This question comes to us from Will. He says, “My wife and I are expecting twins, and I’ve begun to think about college savings plans, either 529 plans or otherwise. Any advice you can give on the subject?”
Will, first of all, please note that I am not a financial advisor. However, I have the same concerns for my children’s future as well. How am I going to help them pay for college expenses? Here are some of the things that I thought about that may help you as you consider the financial future of your children as well.
Prioritize Your Savings
The first thing to keep in mind is that you will need to take care of yourself and your wife first, especially as you prepare for future years of retirement. Your kids can always work or get a scholarship for college. However, you cannot get a scholarship for retirement. If you have to decide whether you need to save for college or for retirement, definitely focus on yourself first and then college second.
Try to set up an automatic savings plan every month based on your budget. This will help make sure that you’re putting away some money over time for the future expenses that your children will incur. You’ll need to examine your budget to see just how much you can set aside for that purpose.
Choosing a Savings Plan for Twins
One of the questions you have when your kids are really small is, how will you even know if your kids want to go to college when the time comes? If you’re not sure what the future will bring for them, it’s OK to save money anyway outside of an official education-type restricted account.
Now, for specific financial advice on 529 plans and saving for college, I highly recommend a podcast called the Money Guy Podcast, where he goes into details on financial matters, from retirement to savings to investing. He has a great podcast on college education plans for your children, including what you should consider and the best plans here in the country.
(RELATED: Still looking for the right twin gear? See my Twin Baby Gear Essentials.)
Start a Habit of Saving
Quoting from a blog post on that podcast, he says, “When it comes to choosing the right plan for your family, remember that you do not have to use your state’s plan or the plan for the state your child goes to college in.” He includes in this podcast a list of several of the most highly favored, highly ranked 529 plans.
Once your kids are old enough for an allowance, make sure that they are saving a percentage of it for the future. You can talk about the future however you like. Maybe you encourage them to save this money for college, or it could be some other future goal that’s several years away.
We do this with our kids, and have since we started their allowance, even from a very young age. That’s helped established a habit for them. When they get their allowance, they know certain coins are going to go in certain parts of their piggy bank that has different slots for future savings and for fun money and for charitable contributions. It’s become a habit for them, and they don’t even question the amount that goes into each of those buckets, and they’re happy to do all those things.
We talk with them frequently about the purpose of charitable giving as well as saving for the future for their college as a natural course for them.

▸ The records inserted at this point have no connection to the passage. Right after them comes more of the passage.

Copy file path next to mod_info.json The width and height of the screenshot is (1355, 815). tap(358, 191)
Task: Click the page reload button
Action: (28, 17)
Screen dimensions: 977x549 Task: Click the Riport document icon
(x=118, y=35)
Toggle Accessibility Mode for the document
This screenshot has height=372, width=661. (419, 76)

Even though they are getting a relatively small amount of allowance because they are still little children, it will help establish that pattern, so that when they start to make more money with future allowance or when they start to get a job when they are older, they will still have the habit of saving and allocating their money responsibly.
More Savings for Twins
The mytwintopia.com blog had the experience of one particular twin mom and what she did to save for her twins’ college savings. In her words:
(RELATED: Love podcasts? Check out the entire Dad's Guide to Twins Podcast archive for additional twin tips and interviews with twin dads.)

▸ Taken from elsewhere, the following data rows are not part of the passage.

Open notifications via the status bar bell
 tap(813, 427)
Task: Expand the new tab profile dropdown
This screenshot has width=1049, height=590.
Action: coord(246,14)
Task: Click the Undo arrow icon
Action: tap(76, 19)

I opened an Education Savings Account with Sharebuilder. I chose the ESA route for it’s flexibility. The funds can be used for all levels of education and not just college. Also, the account beneficiary designation can be changed from one family member to the next and the age of limit is 30. I am quite comfortable with managing the portfolio myself and don’t see us exceeding the $2000 annual cap in the next few years. I chose Sharebuilder for the low transaction fees. If and when the ESA no longer works for us, then we’ll reevaluate the situation and make a new decision.
The other thing I’ll be doing is updating my UPromise account. UPromise is a rewards program by Sallie Mae that gives you back a portion of money spent on purchases towards college costs. More information is available on their website.
This question was originally addressed on the Dad’s Guide to Twins Podcast Episode 30: College Savings for Twins, Regain Pre-Twin Life, Diaper Genies.